MANILA, PHILIPPINES (17 July 2020) —The Asian Development Bank (ADB) and cofinancing partners’ investment to make Pacific towns and cities more livable through improved essential services is poised to reach $900 million by the end of 2022, according to a new report.

ADB’s Pacific Urban Update 2020 details a raft of extensive investments across the region—both ongoing and upcoming—which will improve water supply, sanitation, and other municipal infrastructure and services in urban areas. The report highlights how integration and coordination, and an emphasis on building capacity to plan and manage urban development, are building urban resilience by addressing the root causes of vulnerability and fragility.

“More people moving to cities and towns risks the growth of underserved informal settlements and increased spread of disease, but it also presents an opportunity to improve lives through the sustainable delivery of accessible services,” said the Urban Division Director of ADB’s Pacific Department Jingmin Huang. “By helping countries provide safe, efficient, and reliable urban services, and by better managing the growth of towns and cities, we are building strong and healthy economies to better manage their isolation and limited resources.”

The report states significant urban planning, investment, and institutional reforms are needed to improve access to, and the quality of, urban services in Pacific cities and towns. It says to build urban resilience today, and in the future, a focus on disaster preparedness and the impacts of climate change is needed.

The report examines the case-by-case solutions ADB is developing for each Pacific country’s unique situation through 17 ongoing urban development projects, estimated at more than $320 million. Another 26 projects, estimated at almost $580 million, are set to begin before 2022. ADB’s cofinancing partners include the Governments of Australia and Ireland, the Global Environment Facility, the Green Climate Fund, the European Union, the European Investment Bank, and the World Bank.

In Fiji, the $405 million Urban Water Supply and Wastewater Management Investment Program is building and renovating infrastructure to improve access to safe drinking water and sewerage for the people of greater Suva. Along with a new, climate-resilient water intake station and an expanded wastewater treatment plant, the project is improving the Water Authority of Fiji’s management and service delivery capacities. Meanwhile, the proposed Nadi Flood Alleviation Project will deliver structural and other measures to protect Fiji’s fourth-largest urban center from increasingly regular flooding.

Major water supply projects in Kiribati, and Solomon Islands are also detailed in the report.
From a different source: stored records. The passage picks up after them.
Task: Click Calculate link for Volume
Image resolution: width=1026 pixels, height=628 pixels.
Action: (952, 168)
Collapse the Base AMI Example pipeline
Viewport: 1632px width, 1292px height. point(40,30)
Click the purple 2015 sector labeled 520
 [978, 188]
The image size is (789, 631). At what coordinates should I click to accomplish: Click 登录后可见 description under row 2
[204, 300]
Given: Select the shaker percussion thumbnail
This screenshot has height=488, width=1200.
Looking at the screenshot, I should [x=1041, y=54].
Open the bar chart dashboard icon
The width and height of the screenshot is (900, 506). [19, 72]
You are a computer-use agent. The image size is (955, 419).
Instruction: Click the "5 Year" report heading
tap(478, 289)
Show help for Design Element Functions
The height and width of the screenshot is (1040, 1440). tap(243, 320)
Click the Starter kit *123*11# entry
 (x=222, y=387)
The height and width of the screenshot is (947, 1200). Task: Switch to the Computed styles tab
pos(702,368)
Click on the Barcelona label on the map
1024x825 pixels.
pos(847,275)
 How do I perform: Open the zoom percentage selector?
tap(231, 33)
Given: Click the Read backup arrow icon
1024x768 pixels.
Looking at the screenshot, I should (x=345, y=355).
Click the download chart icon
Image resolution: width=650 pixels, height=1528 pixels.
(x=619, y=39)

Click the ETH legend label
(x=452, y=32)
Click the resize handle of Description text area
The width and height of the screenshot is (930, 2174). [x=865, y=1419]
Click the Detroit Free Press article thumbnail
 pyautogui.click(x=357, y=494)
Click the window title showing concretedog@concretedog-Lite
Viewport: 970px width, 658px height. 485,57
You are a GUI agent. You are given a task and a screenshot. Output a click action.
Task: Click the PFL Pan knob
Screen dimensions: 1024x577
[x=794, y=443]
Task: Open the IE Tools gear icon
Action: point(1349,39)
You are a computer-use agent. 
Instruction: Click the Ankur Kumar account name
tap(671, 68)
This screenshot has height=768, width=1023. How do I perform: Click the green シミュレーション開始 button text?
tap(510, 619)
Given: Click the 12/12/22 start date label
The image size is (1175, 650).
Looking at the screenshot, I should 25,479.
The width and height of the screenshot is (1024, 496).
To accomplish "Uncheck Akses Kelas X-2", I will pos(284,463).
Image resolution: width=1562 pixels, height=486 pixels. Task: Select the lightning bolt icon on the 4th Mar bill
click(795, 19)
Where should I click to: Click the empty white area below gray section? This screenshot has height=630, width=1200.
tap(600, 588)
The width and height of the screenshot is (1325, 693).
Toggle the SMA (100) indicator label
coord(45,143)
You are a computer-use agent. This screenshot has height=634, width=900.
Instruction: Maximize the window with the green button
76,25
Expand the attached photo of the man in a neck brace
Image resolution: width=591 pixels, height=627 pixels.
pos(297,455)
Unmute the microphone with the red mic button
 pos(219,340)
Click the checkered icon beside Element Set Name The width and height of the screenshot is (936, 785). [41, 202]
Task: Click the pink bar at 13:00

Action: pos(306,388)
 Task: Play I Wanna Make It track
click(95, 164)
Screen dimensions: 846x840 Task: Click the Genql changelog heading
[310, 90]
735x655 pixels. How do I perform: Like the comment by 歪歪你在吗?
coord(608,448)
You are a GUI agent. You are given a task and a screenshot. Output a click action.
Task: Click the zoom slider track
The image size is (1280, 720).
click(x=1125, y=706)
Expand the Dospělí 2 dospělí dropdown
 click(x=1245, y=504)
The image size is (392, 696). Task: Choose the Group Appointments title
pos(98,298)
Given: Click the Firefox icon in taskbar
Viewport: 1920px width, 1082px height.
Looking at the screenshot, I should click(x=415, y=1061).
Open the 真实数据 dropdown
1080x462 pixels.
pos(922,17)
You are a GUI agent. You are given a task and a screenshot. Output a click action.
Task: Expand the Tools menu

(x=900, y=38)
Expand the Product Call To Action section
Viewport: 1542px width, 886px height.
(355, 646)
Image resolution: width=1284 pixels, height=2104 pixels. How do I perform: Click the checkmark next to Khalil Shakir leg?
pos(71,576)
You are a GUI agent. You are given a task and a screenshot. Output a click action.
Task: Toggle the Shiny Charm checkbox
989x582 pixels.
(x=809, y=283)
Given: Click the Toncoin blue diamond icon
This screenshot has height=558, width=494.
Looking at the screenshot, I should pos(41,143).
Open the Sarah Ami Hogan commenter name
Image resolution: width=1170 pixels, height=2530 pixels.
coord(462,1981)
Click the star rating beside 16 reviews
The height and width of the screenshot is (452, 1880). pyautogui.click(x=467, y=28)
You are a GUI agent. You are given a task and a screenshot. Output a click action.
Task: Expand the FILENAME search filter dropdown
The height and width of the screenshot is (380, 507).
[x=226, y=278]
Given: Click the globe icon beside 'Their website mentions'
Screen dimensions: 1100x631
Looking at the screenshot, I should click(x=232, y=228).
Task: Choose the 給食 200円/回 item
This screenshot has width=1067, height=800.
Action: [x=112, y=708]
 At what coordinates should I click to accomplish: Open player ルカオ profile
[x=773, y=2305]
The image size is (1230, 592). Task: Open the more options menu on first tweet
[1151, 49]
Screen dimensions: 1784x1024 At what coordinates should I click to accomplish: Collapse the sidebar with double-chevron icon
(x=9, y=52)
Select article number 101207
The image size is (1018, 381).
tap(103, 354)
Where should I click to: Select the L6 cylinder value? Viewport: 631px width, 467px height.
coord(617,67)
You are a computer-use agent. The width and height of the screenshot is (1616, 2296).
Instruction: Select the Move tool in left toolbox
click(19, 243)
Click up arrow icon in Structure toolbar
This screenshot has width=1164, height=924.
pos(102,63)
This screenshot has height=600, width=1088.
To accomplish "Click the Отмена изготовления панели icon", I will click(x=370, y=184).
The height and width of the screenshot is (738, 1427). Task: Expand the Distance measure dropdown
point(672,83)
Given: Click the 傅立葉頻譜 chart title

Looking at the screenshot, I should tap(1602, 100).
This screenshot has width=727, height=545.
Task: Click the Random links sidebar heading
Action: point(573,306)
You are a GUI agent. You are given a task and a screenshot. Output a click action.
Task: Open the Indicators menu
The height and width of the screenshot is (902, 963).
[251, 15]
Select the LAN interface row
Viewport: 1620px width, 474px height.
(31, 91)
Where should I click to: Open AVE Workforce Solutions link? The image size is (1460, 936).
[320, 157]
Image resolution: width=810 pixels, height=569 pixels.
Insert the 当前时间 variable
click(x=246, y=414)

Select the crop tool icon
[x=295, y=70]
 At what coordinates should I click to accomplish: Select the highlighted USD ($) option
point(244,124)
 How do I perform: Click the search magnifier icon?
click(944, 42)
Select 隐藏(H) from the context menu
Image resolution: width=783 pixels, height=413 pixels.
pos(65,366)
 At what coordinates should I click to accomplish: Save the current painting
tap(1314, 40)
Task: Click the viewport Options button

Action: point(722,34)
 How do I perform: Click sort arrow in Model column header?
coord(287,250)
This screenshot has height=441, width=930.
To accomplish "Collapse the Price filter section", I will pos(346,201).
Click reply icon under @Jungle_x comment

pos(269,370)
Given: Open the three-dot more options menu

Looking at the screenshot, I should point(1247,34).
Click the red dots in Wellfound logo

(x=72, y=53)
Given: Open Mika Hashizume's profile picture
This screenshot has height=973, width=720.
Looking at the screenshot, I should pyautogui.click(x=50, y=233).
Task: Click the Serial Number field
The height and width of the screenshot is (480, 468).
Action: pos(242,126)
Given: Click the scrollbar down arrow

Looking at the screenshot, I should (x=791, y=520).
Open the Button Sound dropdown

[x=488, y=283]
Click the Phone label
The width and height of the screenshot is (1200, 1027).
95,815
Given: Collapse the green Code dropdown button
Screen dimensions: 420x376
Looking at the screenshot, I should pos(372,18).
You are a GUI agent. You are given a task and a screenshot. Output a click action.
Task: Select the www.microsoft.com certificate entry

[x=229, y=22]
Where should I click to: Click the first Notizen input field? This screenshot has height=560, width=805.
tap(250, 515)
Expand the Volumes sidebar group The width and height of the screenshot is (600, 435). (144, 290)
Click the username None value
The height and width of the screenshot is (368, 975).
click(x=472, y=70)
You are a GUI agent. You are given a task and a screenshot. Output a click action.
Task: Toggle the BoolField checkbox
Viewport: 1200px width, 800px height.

In Kiribati, following on from a $26 million sanitation project, the $62 million South Tarawa Water Supply Project will improve the health of the densely populated Kiribati capital’s population. The project will build new climate-resilient and sustainable water supply and sanitation infrastructure, improve urban planning capabilities, and undertake community engagement and awareness raising on health and hygiene issues.

Meanwhile, a $93 million project in Solomon Islands will improve access to safe water and sanitation in the capital Honiara and five other urban centers and help Solomon Water become financially sustainable and technically proficient. Residents in Honiara will also benefit from a $10 million project to build priority infrastructure identified in the government’s plan for the capital.

In Palau, the report details an urban planning project for Koror and Babeldaob Island that is working with the government to develop a strategy and action plan that integrates spatial and geographic information system maps. The project focuses on maintaining a balance between economic, cultural, and physical environments while optimizing scarce resources to support economic growth and increased well-being.

This holistic focus is also reflected in the $16 million Integrated Urban Resilience Sector Project in Tonga. Along with improving water supply and waste services, this project is working to build knowledge and capabilities to manage these services and develop associated policies as needs change in the future.

The report notes that improved water and sanitation through projects such as these, as well as better planning of urban areas, will reduce the risk of communicable diseases and increase local capacity to manage disease and illness, such as the coronavirus disease (COVID-19).

ADB is also working to strengthen regional coordination and integration by building urban planning, assessment, and development capacities; developing a subregional solid waste management strategy; establishing regional networks; and producing knowledge products on improving urban services in Pacific countries.

ADB is committed to achieving a prosperous, inclusive, resilient, and sustainable Asia and the Pacific, while sustaining its efforts to eradicate extreme poverty. Established in 1966, it is owned by 68 members—49 from the region.